Back For One Blog Only...
It's about time we wheeled the Bluffer's Guide out of retirement and blow the dust off the covers! For those of you who don't know, the Bluffer's Guide was something I set up last year to help beginner's understand some of the complexity around cryptocurrencies in a mildly entertaining way without using any technical language.
Everything I have shared in the series has been from my own research, understanding and experience of being in this space since December 2017 and I try to provide some opinion (but mostly neutral) to help encourage your own research around these topics I present.
So, today, let's talk about Steem and it's Rewards Pool structure, along with other factors such as Post Payouts, Upvotes, Downvotes and the psychology associated with it.
Previous readers may know what's about to come next but for those who don't...
Before I begin, I want to emphasise that this is a highly simplified version of what I have learnt from my own research and I'm sharing my learning with you. If you do know this topic inside out, be nice to those who are still learning about this (myself included) and we can grow together.
Furthermore, this is not financial advice and I am not a financial advisor. I am a crypto-enthusiast and wanted to create a guide to help total beginners understand what this is all about. Please seek financial advice from a qualified professional if you have any doubt about how to spend your money.
So with that said, brace yourselves, you might learn something! Shall we begin?
The Rewards Pool
The "Rewards Pool" is simply the amount of STEEM created each day that gets dished out to users on the platform who have produced or curated content. 7 days after you've made a post or a comment, you will get a share of the Rewards Pool depending on how the community perceives the value of what you've posted in the form of upvotes or downvotes.

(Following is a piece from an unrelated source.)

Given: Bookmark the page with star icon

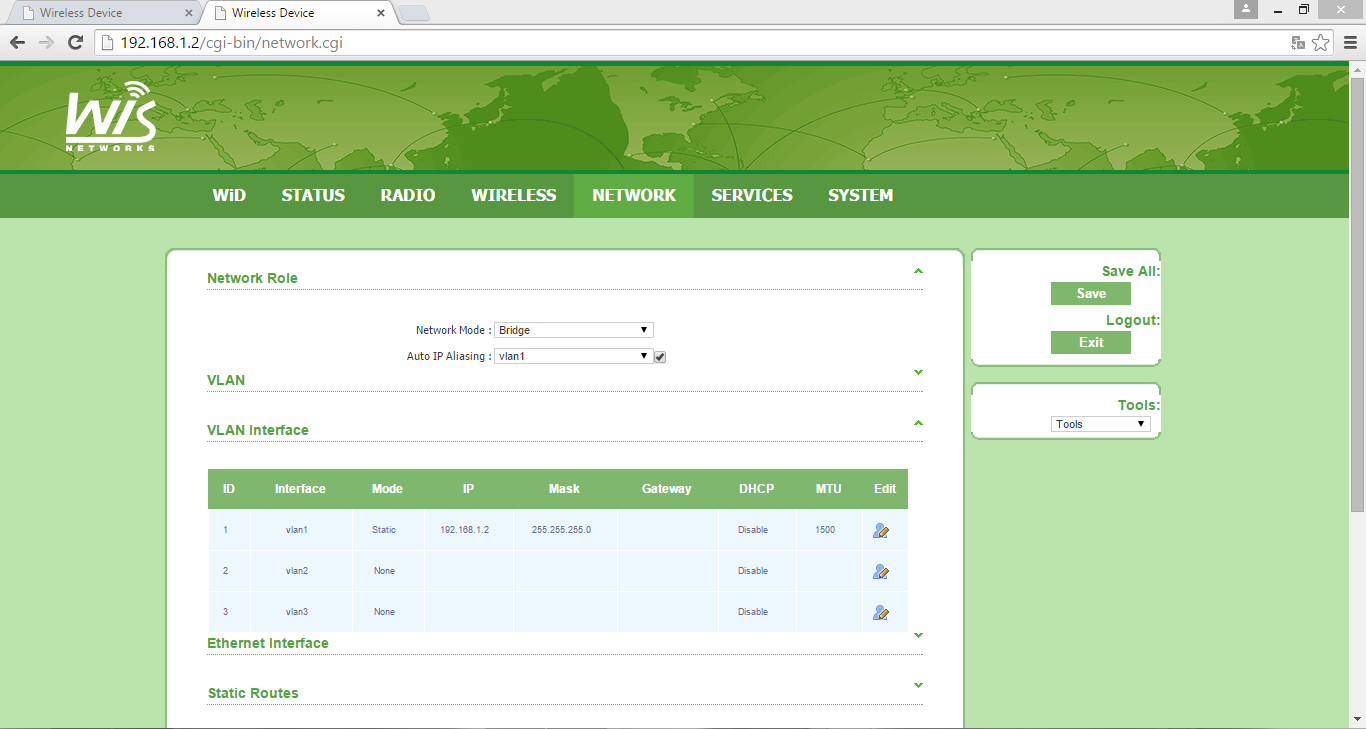Looking at the screenshot, I should [x=1321, y=43].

What Are "Upvotes" & "Downvotes"?
If you've come from social media sites such as Twitter, YouTube, Facebook and others, you'll see hearts, likes, thumbs up and thumbs down "reaction buttons" which are generally used by content consumers who think something is good or bad (trolling and all other human psychological conditions aside). These buttons have no direct monetary value as they aren't backed by anything financially and can be considered as a tally of how many times that particular reaction button has been pressed.
However, with Steem, these reaction buttons come in the form of an upvote and downvote and there is a BIG difference between what we have in the social media sites mentioned above. This is because the upvote and downvote buttons have a monetary value (depending on how much Steem Power you have) meaning you have a say in how much someone will get paid for their contribution of content to the Steem platform.

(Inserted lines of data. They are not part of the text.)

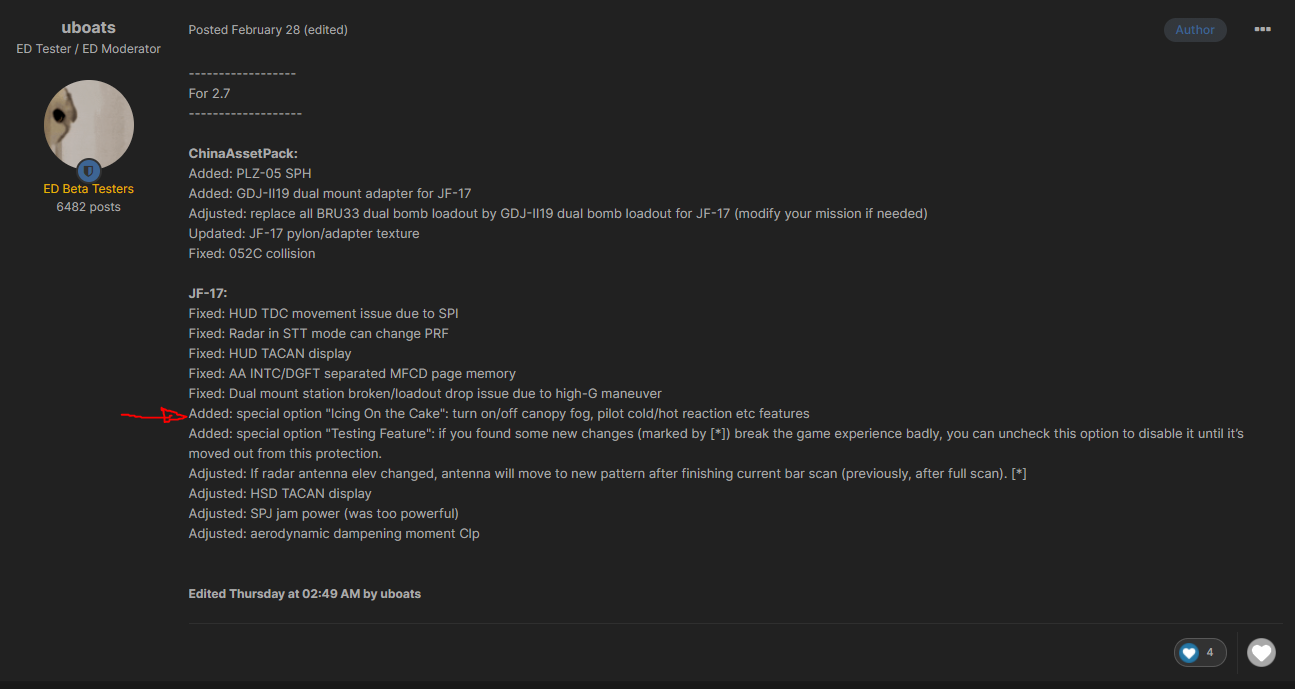Click the ChinaAssetPack heading
This screenshot has width=1295, height=689.
coord(243,154)
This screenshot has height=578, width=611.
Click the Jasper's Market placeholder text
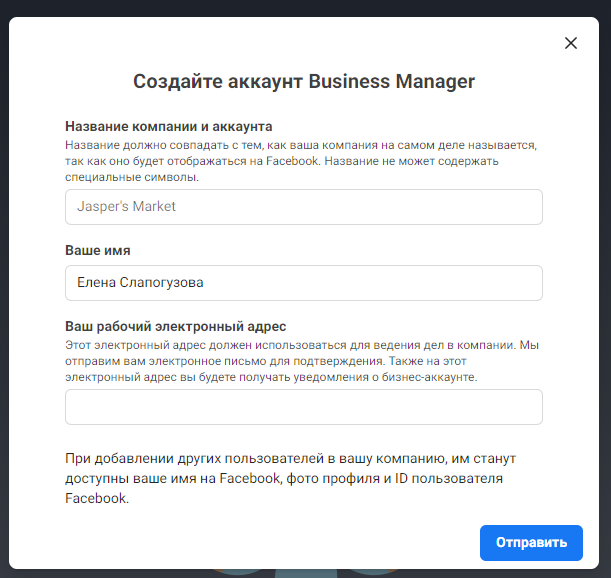126,207
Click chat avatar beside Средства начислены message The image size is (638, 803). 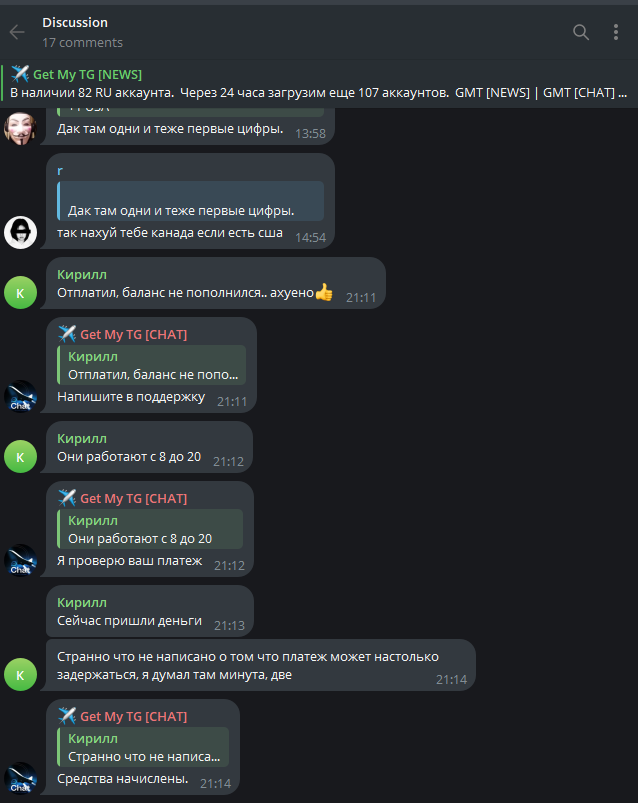[20, 778]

That's pretty powerful stuff there at the click of these buttons hey?
How Do I Use Upvotes & Downvotes?
This is of course up to you seeing as it's your account and your Steem Power. Remember, we are in Web 3.0 now which means that by virtue of having Steem Power, you have a say in everything that happens here and that INCLUDES post payouts. The upvotes and downvotes are YOUR tools to say "Hey, I think this post is undervalued and needs more rewards" or "Hey, I think this post is overvalued and needs less rewards".
In other words, if we think of these two buttons completely objectively and treat EVERY post we see in the same way with no bias whatsoever, then upvotes and downvotes are tools of equal importance to determine where you think the share of the rewards pool should be allocated for a particular post.

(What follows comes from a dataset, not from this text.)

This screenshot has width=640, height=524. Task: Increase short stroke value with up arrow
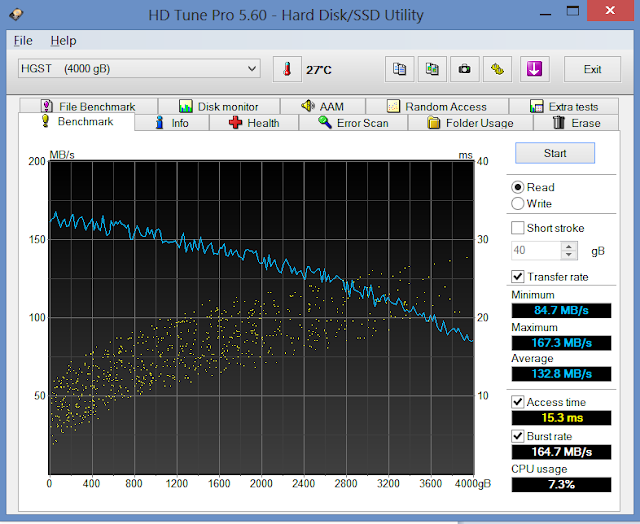[x=569, y=246]
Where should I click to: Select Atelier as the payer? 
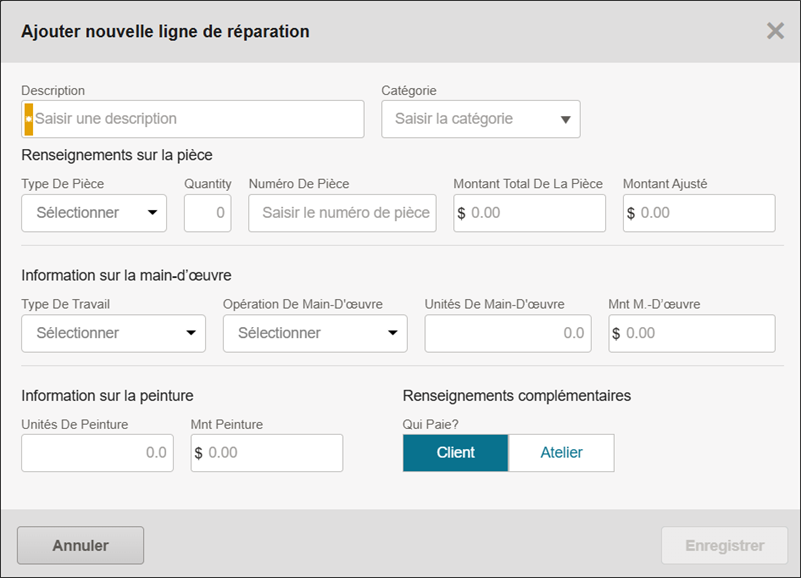tap(561, 453)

However, in reality, when have humans ever been that objective?
Psychological Effects Of Upvotes & Downvotes
Whether you like it or not, humans have emotions and no one should be surprised when positive emotions follow receipt of an upvote and negative emotions follow receipt of a downvote. This is even more magnified when money is at stake with these tools and can either lead to feelings of euphoria or feelings of rage.
When you join STEEM from the likes of Facebook or Twitter, your mindset towards these reaction buttons definitely needs to be different. An upvote or downvote should be related to the way that users perceive the monetary value of a post. I say should because of what I said before about human emotion - people act on emotion mostly - but it might be useful to talk about different examples of how the upvotes and downvotes are used so that you can perhaps be ready for when you use both of these rewards distribution tools. What do you think?
If You've Been Downvoted...
Without A Comment
It's likely that you're going to feel a bit upset. No-one likes to see a downvote and even if you have 1,000 upvotes, you'll stare at that 1 downvote and it will no doubt play on your mind. "Where's the comment though? Surely I deserve some feedback as to why I've received a downvote?"
Well, some would argue against that. Based on what the upvote and downvote tools are defined as above, the reason for the downvote is already given by default - "Hey, I think this post is overvalued and needs less rewards". That's your answer.
In an ideal world, every one would read through everything they vote on Steem and distribute the rewards accordingly but, again, humans. We're a lazy bunch and will look for short cuts, particularly with the various curation trails available at our disposal.
The best way to combat any negative feelings towards the downvoters in this case would be to take it on the chin and put it down to differences about how you perceive the rewards of the post you created. If you really can't let it go, make a comment under your post and tag the user who downvoted you and ask for feedback but don't expect a response.
With A Comment
This is not as likely but it does happen where someone leaves a comment as to why they have given a downvote. Most of the time it will be reaffirming the definition above of "Hey, I think this post is overvalued and needs less rewards" and that's the end of it.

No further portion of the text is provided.